Brief: Render the entries between the lines holding "hello@interlink.com (64, 554)" and "[Click On Linkedin Icon] (20, 552)", inclusive, as a two-column CSV with the headers entry and answer. Give one row per entry, put each value in its own quoted field, and replace any line breaks with spaces.

Rows from a dataset:
>> begin
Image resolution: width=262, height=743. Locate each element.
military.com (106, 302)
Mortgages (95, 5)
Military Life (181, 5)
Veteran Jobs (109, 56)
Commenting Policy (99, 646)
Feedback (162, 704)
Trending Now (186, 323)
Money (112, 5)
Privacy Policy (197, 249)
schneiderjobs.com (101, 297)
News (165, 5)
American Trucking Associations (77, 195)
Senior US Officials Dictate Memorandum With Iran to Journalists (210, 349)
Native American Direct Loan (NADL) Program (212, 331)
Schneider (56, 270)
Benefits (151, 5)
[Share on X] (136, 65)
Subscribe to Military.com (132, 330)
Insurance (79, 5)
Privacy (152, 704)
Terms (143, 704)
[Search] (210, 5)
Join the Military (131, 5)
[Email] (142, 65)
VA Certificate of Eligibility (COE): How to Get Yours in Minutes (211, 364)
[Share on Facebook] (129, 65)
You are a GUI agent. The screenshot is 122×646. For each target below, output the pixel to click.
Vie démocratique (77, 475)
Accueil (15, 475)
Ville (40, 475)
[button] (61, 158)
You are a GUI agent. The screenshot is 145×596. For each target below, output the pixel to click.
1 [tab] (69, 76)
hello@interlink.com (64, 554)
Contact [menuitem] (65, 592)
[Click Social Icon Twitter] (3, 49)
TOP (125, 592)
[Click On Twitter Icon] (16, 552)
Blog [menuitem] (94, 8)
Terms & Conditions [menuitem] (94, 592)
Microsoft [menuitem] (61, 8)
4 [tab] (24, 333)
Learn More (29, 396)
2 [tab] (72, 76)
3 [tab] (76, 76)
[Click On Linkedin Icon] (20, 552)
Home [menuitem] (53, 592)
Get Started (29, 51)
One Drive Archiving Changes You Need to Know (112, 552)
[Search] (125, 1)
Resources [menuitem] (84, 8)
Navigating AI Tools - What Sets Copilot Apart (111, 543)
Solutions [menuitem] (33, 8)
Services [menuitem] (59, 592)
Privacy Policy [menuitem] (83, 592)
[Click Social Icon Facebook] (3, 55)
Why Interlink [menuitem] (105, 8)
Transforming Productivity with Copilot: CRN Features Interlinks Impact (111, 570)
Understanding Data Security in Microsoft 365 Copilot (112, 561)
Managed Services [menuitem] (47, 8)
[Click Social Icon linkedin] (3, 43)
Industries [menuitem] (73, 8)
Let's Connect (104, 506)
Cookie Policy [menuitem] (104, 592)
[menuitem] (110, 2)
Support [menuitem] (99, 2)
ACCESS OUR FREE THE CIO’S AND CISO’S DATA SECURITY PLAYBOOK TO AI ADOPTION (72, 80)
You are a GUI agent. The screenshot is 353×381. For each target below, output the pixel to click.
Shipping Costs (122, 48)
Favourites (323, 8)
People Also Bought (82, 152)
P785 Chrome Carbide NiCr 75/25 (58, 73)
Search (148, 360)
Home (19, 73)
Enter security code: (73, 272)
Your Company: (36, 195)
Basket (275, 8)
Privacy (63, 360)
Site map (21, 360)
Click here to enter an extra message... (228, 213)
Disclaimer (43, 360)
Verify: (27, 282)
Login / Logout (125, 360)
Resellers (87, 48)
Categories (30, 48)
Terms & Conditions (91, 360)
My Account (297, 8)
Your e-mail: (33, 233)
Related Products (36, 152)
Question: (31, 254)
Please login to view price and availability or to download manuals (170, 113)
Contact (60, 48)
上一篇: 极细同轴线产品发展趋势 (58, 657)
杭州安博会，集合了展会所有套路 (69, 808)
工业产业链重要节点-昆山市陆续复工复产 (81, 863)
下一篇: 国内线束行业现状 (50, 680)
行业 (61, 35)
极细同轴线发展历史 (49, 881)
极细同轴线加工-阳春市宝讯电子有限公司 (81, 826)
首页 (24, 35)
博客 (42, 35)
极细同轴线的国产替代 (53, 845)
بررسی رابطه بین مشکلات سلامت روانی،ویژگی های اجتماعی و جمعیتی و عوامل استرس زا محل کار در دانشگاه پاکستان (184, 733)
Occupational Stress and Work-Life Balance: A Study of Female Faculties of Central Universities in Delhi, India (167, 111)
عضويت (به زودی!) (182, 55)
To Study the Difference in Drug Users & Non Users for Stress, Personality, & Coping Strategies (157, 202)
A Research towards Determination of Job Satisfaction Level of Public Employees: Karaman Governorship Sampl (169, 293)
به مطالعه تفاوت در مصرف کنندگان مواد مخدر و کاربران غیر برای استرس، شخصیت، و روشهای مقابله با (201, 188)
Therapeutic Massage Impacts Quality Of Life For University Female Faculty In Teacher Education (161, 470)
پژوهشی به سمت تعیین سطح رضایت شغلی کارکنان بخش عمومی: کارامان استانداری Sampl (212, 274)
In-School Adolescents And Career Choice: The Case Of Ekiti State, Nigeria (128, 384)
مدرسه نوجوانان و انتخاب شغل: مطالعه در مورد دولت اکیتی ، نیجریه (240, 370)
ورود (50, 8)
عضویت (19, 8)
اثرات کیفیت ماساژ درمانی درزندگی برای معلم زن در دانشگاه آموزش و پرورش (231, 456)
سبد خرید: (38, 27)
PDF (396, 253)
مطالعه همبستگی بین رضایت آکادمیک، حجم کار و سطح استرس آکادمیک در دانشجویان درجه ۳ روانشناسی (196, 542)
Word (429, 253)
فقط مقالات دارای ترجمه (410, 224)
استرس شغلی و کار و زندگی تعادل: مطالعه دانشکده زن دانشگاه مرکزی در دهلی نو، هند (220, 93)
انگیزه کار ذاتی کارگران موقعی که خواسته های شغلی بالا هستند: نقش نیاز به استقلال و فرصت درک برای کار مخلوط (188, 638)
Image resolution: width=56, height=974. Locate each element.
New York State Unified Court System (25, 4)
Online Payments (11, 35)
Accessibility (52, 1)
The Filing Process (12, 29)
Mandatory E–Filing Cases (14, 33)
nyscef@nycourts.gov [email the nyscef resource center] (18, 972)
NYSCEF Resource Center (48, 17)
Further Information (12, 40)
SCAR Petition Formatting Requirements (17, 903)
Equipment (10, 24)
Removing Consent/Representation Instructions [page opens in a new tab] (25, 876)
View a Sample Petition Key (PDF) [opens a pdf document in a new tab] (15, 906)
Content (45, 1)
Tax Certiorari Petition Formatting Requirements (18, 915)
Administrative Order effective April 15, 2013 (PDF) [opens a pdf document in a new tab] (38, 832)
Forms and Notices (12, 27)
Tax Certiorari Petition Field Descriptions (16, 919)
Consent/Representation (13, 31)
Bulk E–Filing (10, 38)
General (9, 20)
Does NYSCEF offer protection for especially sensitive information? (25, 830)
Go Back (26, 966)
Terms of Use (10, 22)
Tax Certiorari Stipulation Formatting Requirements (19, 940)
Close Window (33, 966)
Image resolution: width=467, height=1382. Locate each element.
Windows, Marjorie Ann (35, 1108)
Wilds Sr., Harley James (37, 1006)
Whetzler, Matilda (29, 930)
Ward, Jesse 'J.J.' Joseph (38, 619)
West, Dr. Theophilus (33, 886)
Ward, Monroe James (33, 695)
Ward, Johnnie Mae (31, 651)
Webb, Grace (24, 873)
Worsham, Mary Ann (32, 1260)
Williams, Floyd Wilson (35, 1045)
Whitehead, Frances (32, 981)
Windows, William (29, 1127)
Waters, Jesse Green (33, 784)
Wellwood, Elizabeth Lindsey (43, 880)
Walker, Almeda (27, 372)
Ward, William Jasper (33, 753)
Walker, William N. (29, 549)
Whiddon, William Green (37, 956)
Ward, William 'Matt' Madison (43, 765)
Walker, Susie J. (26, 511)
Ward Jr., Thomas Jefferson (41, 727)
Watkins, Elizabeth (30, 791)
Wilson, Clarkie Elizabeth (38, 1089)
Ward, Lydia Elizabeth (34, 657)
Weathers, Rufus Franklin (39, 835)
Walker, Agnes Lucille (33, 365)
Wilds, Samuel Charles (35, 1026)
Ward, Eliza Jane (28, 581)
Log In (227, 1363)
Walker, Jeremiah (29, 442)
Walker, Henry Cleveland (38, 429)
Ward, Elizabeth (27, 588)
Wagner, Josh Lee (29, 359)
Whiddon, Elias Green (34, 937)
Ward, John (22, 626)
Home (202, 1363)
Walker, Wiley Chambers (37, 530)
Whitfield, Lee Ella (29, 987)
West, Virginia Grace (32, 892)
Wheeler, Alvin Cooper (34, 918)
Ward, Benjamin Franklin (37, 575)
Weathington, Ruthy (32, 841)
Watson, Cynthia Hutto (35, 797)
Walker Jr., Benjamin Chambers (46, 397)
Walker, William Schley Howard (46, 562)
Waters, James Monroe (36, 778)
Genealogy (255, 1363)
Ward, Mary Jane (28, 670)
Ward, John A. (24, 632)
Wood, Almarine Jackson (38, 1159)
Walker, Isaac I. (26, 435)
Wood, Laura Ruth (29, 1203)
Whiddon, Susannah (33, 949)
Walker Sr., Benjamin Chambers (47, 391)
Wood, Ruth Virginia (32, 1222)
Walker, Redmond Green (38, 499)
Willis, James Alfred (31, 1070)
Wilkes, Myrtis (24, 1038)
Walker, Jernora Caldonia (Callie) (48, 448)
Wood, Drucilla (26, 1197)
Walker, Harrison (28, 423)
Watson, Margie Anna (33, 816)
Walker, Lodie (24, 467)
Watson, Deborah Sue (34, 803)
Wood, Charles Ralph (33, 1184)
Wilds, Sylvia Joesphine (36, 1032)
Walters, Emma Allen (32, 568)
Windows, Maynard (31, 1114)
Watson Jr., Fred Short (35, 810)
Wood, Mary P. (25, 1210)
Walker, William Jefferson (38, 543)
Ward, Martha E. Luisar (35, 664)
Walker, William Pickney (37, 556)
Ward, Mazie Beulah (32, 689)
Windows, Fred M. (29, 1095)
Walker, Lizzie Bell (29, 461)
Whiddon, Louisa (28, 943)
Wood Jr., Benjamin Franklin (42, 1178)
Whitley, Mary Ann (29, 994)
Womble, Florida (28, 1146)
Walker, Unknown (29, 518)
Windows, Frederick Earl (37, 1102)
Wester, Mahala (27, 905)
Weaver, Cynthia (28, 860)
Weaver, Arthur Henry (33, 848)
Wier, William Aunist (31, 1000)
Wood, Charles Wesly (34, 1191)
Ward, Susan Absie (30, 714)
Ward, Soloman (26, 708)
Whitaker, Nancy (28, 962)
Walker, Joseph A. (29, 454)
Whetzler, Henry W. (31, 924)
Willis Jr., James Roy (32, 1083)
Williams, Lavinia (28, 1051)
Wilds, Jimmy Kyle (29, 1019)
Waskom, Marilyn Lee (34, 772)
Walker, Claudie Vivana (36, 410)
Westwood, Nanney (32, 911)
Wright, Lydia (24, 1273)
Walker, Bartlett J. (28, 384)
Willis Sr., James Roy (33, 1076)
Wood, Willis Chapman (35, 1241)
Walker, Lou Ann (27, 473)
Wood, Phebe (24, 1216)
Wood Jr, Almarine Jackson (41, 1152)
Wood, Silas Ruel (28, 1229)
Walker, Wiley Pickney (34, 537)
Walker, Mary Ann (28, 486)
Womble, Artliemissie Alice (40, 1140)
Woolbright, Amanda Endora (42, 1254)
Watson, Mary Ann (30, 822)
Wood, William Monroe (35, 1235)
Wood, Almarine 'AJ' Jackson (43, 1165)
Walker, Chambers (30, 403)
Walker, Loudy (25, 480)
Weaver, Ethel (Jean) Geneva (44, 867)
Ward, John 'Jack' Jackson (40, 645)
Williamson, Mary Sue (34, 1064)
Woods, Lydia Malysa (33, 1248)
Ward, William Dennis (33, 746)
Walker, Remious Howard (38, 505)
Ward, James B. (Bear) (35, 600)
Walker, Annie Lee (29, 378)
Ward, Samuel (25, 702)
>> end
Final answer:
entry,answer
"hello@interlink.com","(64, 554)"
"Contact [menuitem]","(65, 592)"
"[Click Social Icon Twitter]","(3, 49)"
"TOP","(125, 592)"
"[Click On Twitter Icon]","(16, 552)"
"Blog [menuitem]","(94, 8)"
"Terms & Conditions [menuitem]","(94, 592)"
"Microsoft [menuitem]","(61, 8)"
"4 [tab]","(24, 333)"
"Learn More","(29, 396)"
"2 [tab]","(72, 76)"
"3 [tab]","(76, 76)"
"[Click On Linkedin Icon]","(20, 552)"